■ **EXTRACTED TEXT**

2006-10-09 Thread Linda Casals
*

DIMACS Workshop on Information Security Economics

  January 18 - 19, 2007
  DIMACS Center, CoRE Building, Rutgers University

Organizers:
  Alessandro Acquisti, Carnegie Mellon University, [EMAIL PROTECTED] 
  Jean Camp, Indiana University, [EMAIL PROTECTED]

Presented under the auspices of the Special Focus on 
Communication Security and Information Privacy and 
the Special Focus on Computation and the Socio-Economic Sciences.



The deployment of an information security solution can be evaluated on
whether the benefits expected from its deployment are higher than the
costs of its deployment. Yet it is hard to quantify both benefits and
costs, due to uncertainty about factors such as attackers'
motivations, probability of an attack, and cost of an attack. This
uncertainty about the value of tangible costs and benefits is
complicated by intangible costs and benefits, such as user and market
perceptions of the value of security. The field of economics has well
developed theories and methods for addressing with these types of
uncertainty. As such, there has been a growing interest in the
economics of information security. Past notable work used the tools of
economics to offer insights into computer security, offered
mathematical economic models of computer security, detailed potential
regulatory solutions to computer security, or clarified the challenges
of improving security as implemented in practice. The goal of this
workshop is to expand that interest in economics of information
security. To meet this goal the workshop will bring together
researchers already engaged in this interdisciplinary effort with
other researchers in areas such as economics, security, theoretical
computer science, and statistics. Topics of interest include economics
of identity and identity theft, liability, torts, negligence, other
legal incentives, game theoretic models, security in open source and
free software, cyber-insurance, disaster recovery, reputation
economics, network effects in security and privacy, return on security
investment, security risk management, security risk perception both of
the firm and the individual, economics of trust, economics of
vulnerabilities, economics of malicious code, economics of electronic
voting security, and economic perspectives on spam.

■ **MATERIAL**
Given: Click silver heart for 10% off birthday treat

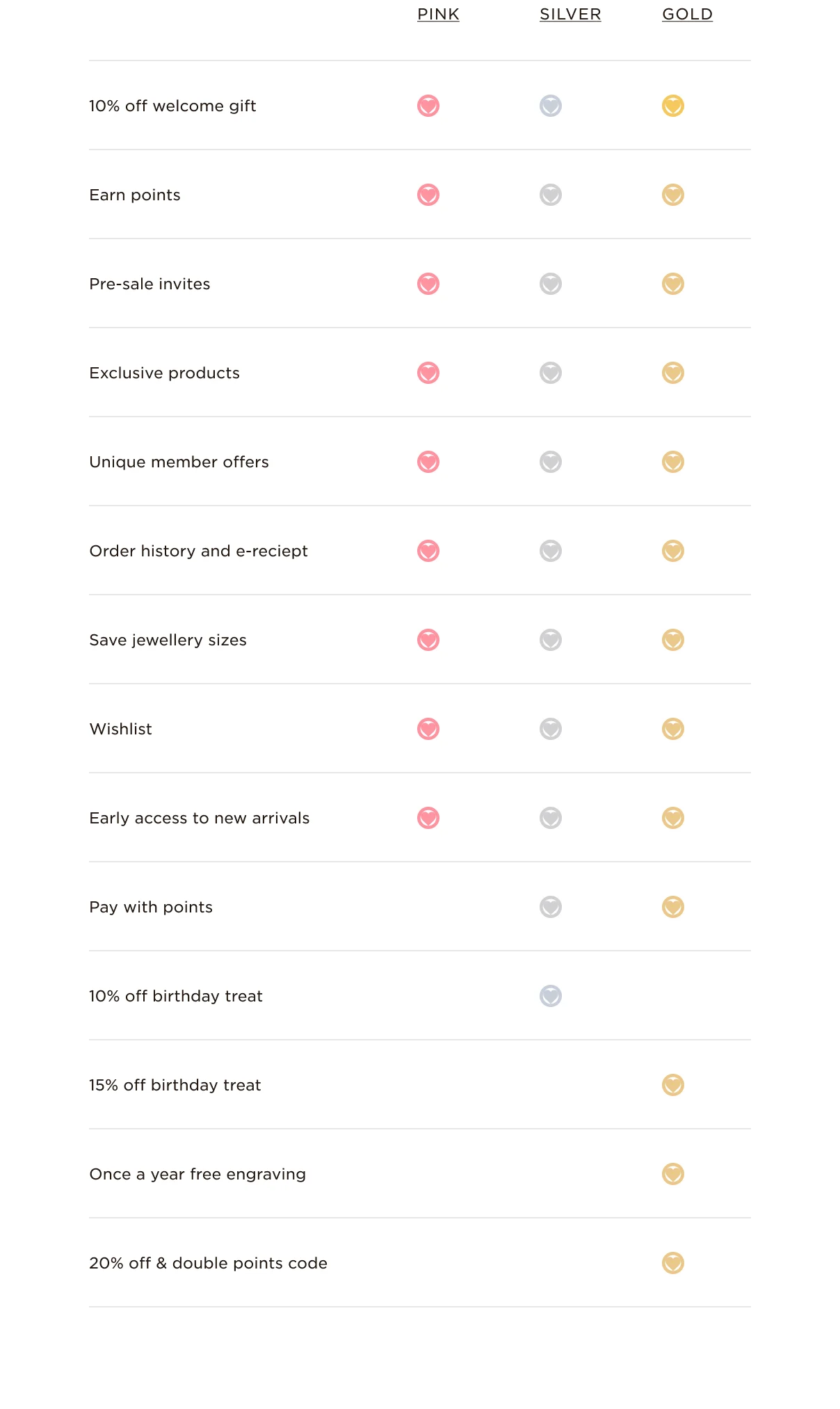Looking at the screenshot, I should tap(551, 996).
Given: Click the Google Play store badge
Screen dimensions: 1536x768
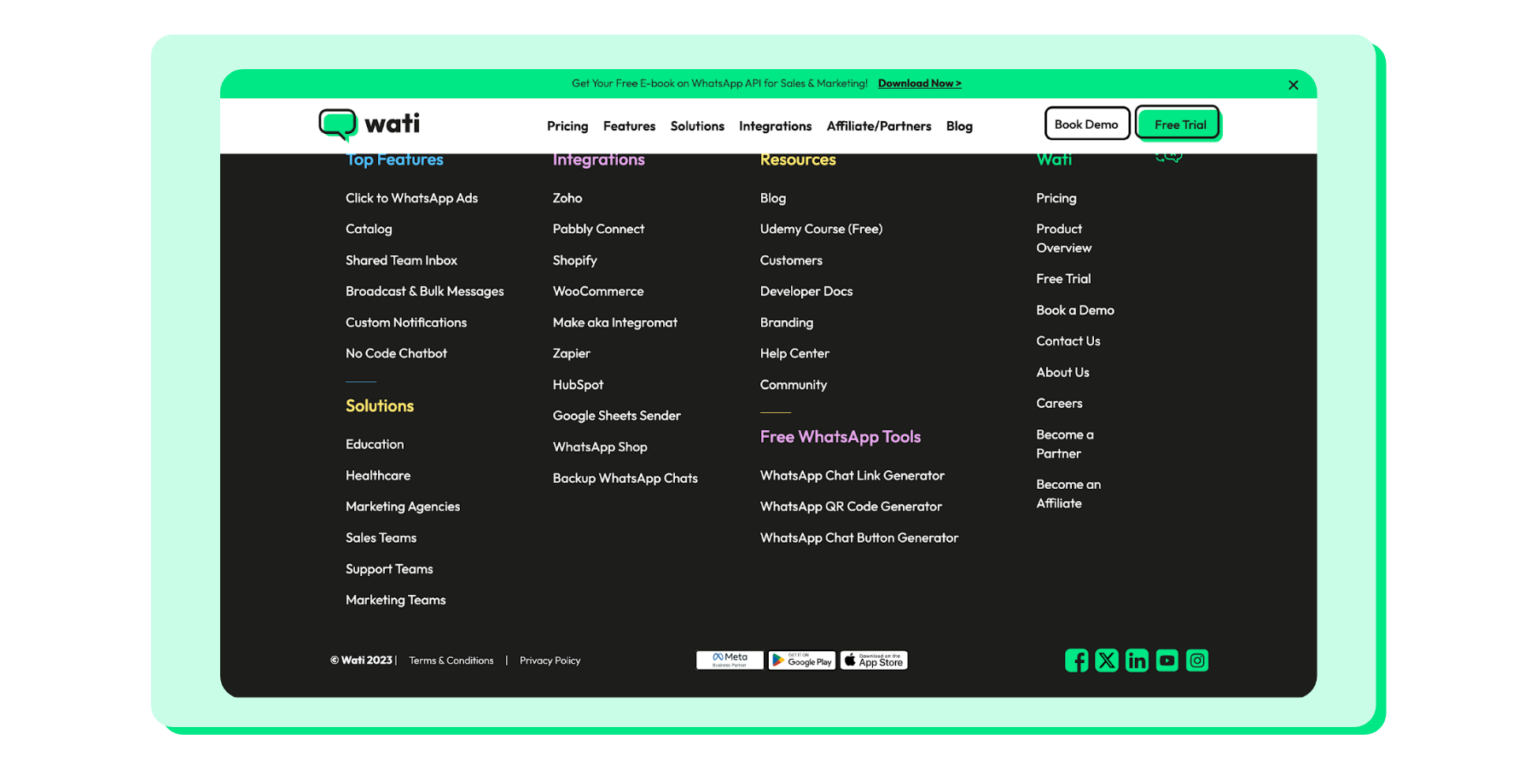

■ **WRITTEN PROBLEM**
Reproduce the passage from the workshop announcement word for word, starting at "Presented under the" and ending at "the Socio-Economic Sciences.".

■ **EXERCISE RESULT**
Presented under the auspices of the Special Focus on 
Communication Security and Information Privacy and 
the Special Focus on Computation and the Socio-Economic Sciences.